## What to produce
Rewrite the records below, replacing "cube icon" with "box icon" and leaving everything else unchanged.

─── Provided data ───

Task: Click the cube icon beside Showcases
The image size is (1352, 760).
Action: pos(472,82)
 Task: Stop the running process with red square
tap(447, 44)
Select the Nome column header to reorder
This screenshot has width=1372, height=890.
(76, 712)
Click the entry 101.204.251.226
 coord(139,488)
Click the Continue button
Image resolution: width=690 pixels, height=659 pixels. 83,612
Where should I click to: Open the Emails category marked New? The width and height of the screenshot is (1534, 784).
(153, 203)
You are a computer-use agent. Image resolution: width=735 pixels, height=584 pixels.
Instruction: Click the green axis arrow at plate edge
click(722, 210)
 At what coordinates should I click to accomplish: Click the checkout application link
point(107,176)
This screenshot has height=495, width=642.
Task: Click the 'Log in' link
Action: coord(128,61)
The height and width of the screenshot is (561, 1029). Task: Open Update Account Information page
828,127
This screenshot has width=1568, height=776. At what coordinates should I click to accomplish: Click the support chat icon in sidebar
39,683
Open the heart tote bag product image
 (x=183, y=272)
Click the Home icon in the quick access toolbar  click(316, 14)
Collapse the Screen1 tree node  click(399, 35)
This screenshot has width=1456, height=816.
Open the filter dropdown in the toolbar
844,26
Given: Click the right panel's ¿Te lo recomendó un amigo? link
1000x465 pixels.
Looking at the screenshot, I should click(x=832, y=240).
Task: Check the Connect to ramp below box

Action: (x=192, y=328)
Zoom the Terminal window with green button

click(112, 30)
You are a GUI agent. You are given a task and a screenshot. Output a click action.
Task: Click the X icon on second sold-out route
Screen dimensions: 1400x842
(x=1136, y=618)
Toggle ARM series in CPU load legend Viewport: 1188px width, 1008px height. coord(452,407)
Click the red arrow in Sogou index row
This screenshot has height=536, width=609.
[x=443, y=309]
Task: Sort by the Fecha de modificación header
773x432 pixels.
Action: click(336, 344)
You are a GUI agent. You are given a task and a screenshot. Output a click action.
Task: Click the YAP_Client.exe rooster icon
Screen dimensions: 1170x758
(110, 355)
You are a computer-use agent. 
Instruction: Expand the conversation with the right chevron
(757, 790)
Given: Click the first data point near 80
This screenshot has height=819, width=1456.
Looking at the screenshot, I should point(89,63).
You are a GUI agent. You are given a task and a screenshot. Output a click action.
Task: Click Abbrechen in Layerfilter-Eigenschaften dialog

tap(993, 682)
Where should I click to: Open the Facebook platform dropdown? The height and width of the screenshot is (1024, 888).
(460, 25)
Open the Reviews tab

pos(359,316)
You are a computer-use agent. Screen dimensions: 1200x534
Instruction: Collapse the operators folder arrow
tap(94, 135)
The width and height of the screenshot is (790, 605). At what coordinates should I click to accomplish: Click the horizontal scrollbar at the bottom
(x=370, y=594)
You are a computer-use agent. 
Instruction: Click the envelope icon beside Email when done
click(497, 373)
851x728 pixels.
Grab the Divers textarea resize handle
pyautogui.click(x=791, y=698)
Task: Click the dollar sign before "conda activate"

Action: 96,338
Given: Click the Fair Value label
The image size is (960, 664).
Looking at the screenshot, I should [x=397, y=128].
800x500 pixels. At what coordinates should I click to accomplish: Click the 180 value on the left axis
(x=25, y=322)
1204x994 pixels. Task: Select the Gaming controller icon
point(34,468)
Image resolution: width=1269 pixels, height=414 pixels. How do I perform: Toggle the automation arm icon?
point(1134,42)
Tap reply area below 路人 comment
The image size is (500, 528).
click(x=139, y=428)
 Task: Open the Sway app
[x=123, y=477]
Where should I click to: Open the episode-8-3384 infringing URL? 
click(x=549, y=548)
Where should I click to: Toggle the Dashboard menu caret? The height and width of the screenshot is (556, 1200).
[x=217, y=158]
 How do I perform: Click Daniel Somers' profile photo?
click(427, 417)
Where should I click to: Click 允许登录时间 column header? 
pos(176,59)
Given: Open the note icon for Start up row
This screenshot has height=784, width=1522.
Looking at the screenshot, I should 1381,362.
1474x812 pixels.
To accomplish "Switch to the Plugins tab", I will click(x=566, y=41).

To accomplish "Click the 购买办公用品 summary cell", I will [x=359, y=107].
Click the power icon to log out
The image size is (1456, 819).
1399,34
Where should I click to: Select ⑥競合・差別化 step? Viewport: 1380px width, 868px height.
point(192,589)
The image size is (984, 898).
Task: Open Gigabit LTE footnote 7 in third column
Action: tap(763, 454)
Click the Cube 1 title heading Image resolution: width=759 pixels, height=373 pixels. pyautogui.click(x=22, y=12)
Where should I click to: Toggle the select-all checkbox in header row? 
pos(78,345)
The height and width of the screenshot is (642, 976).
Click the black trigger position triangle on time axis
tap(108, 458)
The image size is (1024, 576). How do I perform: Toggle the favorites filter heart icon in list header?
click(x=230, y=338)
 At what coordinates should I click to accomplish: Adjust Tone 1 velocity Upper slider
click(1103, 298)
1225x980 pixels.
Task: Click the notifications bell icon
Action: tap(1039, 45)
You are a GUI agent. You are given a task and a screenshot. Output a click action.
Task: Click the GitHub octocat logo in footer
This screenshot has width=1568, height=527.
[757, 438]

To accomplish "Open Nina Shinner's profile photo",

───

## Final answer
Task: Click the box icon beside Showcases
The image size is (1352, 760).
Action: pos(472,82)
 Task: Stop the running process with red square
tap(447, 44)
Select the Nome column header to reorder
This screenshot has width=1372, height=890.
(76, 712)
Click the entry 101.204.251.226
 coord(139,488)
Click the Continue button
Image resolution: width=690 pixels, height=659 pixels. 83,612
Where should I click to: Open the Emails category marked New? The width and height of the screenshot is (1534, 784).
(153, 203)
You are a computer-use agent. Image resolution: width=735 pixels, height=584 pixels.
Instruction: Click the green axis arrow at plate edge
click(722, 210)
 At what coordinates should I click to accomplish: Click the checkout application link
point(107,176)
This screenshot has height=495, width=642.
Task: Click the 'Log in' link
Action: coord(128,61)
The height and width of the screenshot is (561, 1029). Task: Open Update Account Information page
828,127
This screenshot has width=1568, height=776. At what coordinates should I click to accomplish: Click the support chat icon in sidebar
39,683
Open the heart tote bag product image
 (x=183, y=272)
Click the Home icon in the quick access toolbar  click(316, 14)
Collapse the Screen1 tree node  click(399, 35)
This screenshot has width=1456, height=816.
Open the filter dropdown in the toolbar
844,26
Given: Click the right panel's ¿Te lo recomendó un amigo? link
1000x465 pixels.
Looking at the screenshot, I should click(x=832, y=240).
Task: Check the Connect to ramp below box

Action: (x=192, y=328)
Zoom the Terminal window with green button

click(112, 30)
You are a GUI agent. You are given a task and a screenshot. Output a click action.
Task: Click the X icon on second sold-out route
Screen dimensions: 1400x842
(x=1136, y=618)
Toggle ARM series in CPU load legend Viewport: 1188px width, 1008px height. coord(452,407)
Click the red arrow in Sogou index row
This screenshot has height=536, width=609.
[x=443, y=309]
Task: Sort by the Fecha de modificación header
773x432 pixels.
Action: click(336, 344)
You are a GUI agent. You are given a task and a screenshot. Output a click action.
Task: Click the YAP_Client.exe rooster icon
Screen dimensions: 1170x758
(110, 355)
You are a computer-use agent. 
Instruction: Expand the conversation with the right chevron
(757, 790)
Given: Click the first data point near 80
This screenshot has height=819, width=1456.
Looking at the screenshot, I should point(89,63).
You are a GUI agent. You are given a task and a screenshot. Output a click action.
Task: Click Abbrechen in Layerfilter-Eigenschaften dialog

tap(993, 682)
Where should I click to: Open the Facebook platform dropdown? The height and width of the screenshot is (1024, 888).
(460, 25)
Open the Reviews tab

pos(359,316)
You are a computer-use agent. Screen dimensions: 1200x534
Instruction: Collapse the operators folder arrow
tap(94, 135)
The width and height of the screenshot is (790, 605). At what coordinates should I click to accomplish: Click the horizontal scrollbar at the bottom
(x=370, y=594)
You are a computer-use agent. 
Instruction: Click the envelope icon beside Email when done
click(497, 373)
851x728 pixels.
Grab the Divers textarea resize handle
pyautogui.click(x=791, y=698)
Task: Click the dollar sign before "conda activate"

Action: 96,338
Given: Click the Fair Value label
The image size is (960, 664).
Looking at the screenshot, I should [x=397, y=128].
800x500 pixels. At what coordinates should I click to accomplish: Click the 180 value on the left axis
(x=25, y=322)
1204x994 pixels. Task: Select the Gaming controller icon
point(34,468)
Image resolution: width=1269 pixels, height=414 pixels. How do I perform: Toggle the automation arm icon?
point(1134,42)
Tap reply area below 路人 comment
The image size is (500, 528).
click(x=139, y=428)
 Task: Open the Sway app
[x=123, y=477]
Where should I click to: Open the episode-8-3384 infringing URL? 
click(x=549, y=548)
Where should I click to: Toggle the Dashboard menu caret? The height and width of the screenshot is (556, 1200).
[x=217, y=158]
 How do I perform: Click Daniel Somers' profile photo?
click(427, 417)
Where should I click to: Click 允许登录时间 column header? 
pos(176,59)
Given: Open the note icon for Start up row
This screenshot has height=784, width=1522.
Looking at the screenshot, I should 1381,362.
1474x812 pixels.
To accomplish "Switch to the Plugins tab", I will click(x=566, y=41).

To accomplish "Click the 购买办公用品 summary cell", I will [x=359, y=107].
Click the power icon to log out
The image size is (1456, 819).
1399,34
Where should I click to: Select ⑥競合・差別化 step? Viewport: 1380px width, 868px height.
point(192,589)
The image size is (984, 898).
Task: Open Gigabit LTE footnote 7 in third column
Action: tap(763, 454)
Click the Cube 1 title heading Image resolution: width=759 pixels, height=373 pixels. pyautogui.click(x=22, y=12)
Where should I click to: Toggle the select-all checkbox in header row? 
pos(78,345)
The height and width of the screenshot is (642, 976).
Click the black trigger position triangle on time axis
tap(108, 458)
The image size is (1024, 576). How do I perform: Toggle the favorites filter heart icon in list header?
click(x=230, y=338)
 At what coordinates should I click to accomplish: Adjust Tone 1 velocity Upper slider
click(1103, 298)
1225x980 pixels.
Task: Click the notifications bell icon
Action: tap(1039, 45)
You are a GUI agent. You are given a task and a screenshot. Output a click action.
Task: Click the GitHub octocat logo in footer
This screenshot has width=1568, height=527.
[757, 438]

To accomplish "Open Nina Shinner's profile photo",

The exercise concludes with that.